Essentially, the new Shuffle Along sits on the most ancient show biz conceit of all—the “let’s put on a show” formula that Mickey Rooney and Judy Garland spun into mocking self-parody decades ago. But as a show with an entirely African-American cast, the play dealt with problems that Mickey and Judy never had to face. And therein lies the stuff of the new Shuffle Along.

George C. Wolfe’s sentimental book and Savion Glover’s spectacular tap ensembles could have rubbed our noses in a bill of Jim Crow indictments. But their intent is not to shame the audience with a procession of past outrages, all of which are acknowledged but not prosecuted. Instead, the statute of limitations has thawed outrage into laughter.

In the first act, a white power broker explains, “Everybody knows with colored shows—You know how it goes,” meaning that theater companies do best by “playing black” for the white folks. He pauses for a beat, stares through the fourth wall, and invites the nearly all-white Music Box audience to laugh at itself.

For one telling second, the protective 95-year safety gap between then and now dissolves. But there is no meanness in the gesture, only the bonding amity of a mutual self-awareness. It’s a quality that Wolfe and Glover (who joined the performing cast of the show this summer) brought to their last Broadway collaboration, Bring in da Noise, Bring in da Funk in 1996.

Then there is the denouement, the final roll call of who and what Shuffle Along bequeathed to black theater and music. Names such as William Grant Still, Josephine Baker, Hall Johnson and Paul Robeson may be only dimly remembered today. But three of the show’s alumnae would figure in Duke Ellington’s early career. Fredi Washington co-stared in Ellington’s first film, Black and Tan Fantasy (1929), while Adelaide Hall performed the wordless vocal on the original “Creole Love Call.” And Florence Mills, who died in 1927, became the inspiration for Ellington’s famous composition “Black Beauty.”
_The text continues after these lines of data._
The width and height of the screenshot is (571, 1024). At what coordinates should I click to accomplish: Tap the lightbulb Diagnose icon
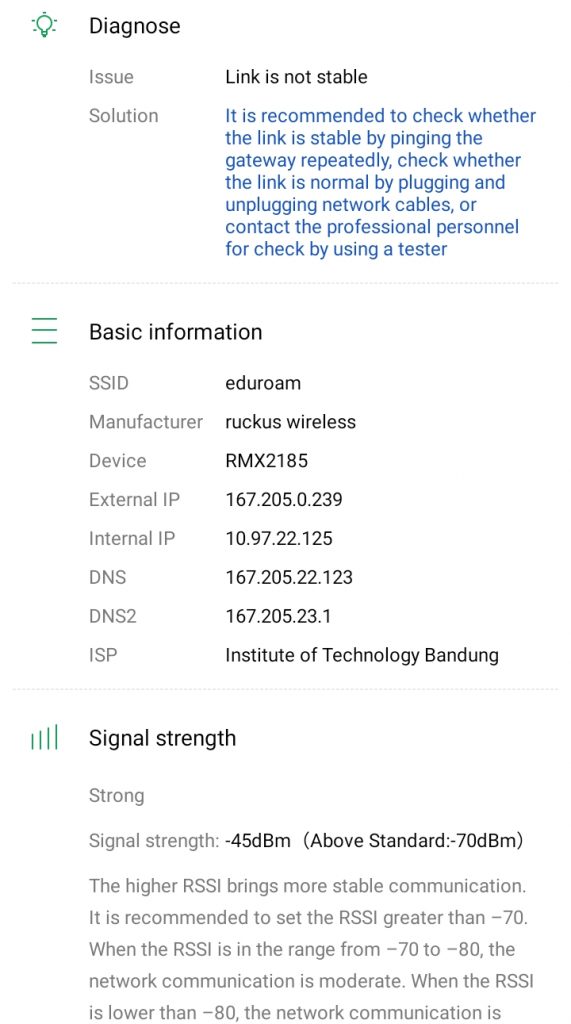click(44, 25)
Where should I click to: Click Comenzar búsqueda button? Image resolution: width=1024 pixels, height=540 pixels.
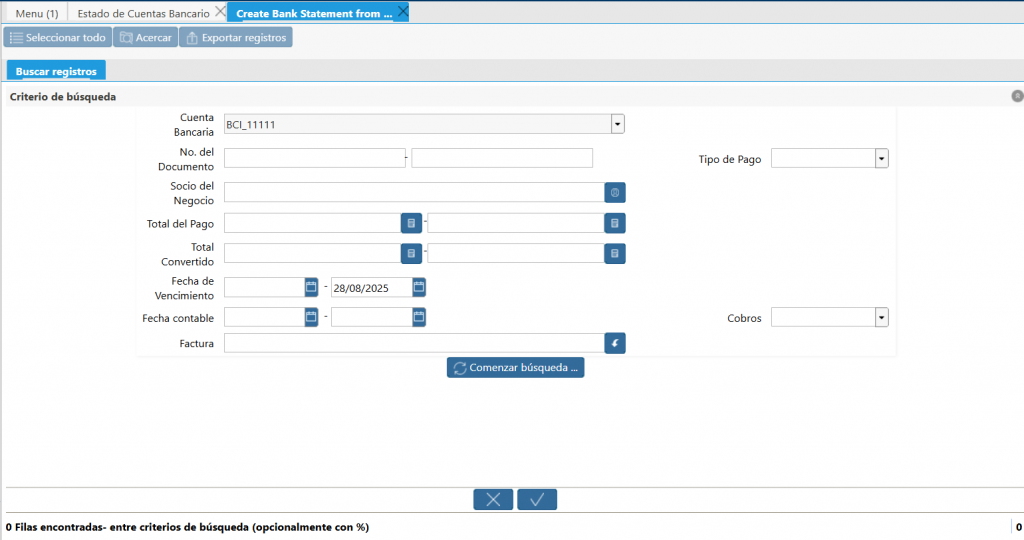515,367
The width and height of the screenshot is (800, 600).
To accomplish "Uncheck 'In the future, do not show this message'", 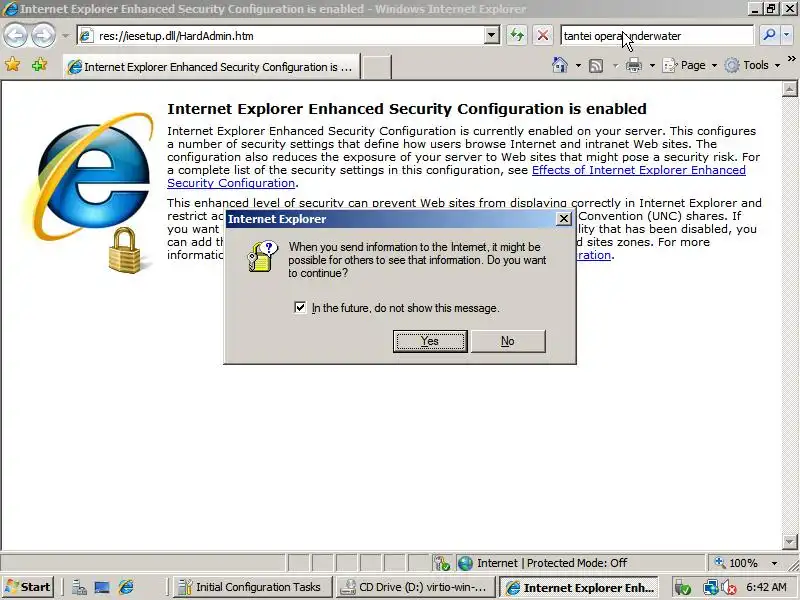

As for Eubie Blake, he lived long enough to be rediscovered by John Hammond in 1969, enjoyed late-career fame that included a 1978 Broadway hit (Eubie!), and died in 1983 at age 96, the final link of living memory to the original production.

But in the end, the legend of Shuffle Along pours into the larger history that became the Harlem Renaissance. It broke the ground that led to a bigger place. Accordingly, it bears the ultimate prerequisite of immortality. That’s what the new Shuffle Along reminds us about the old one.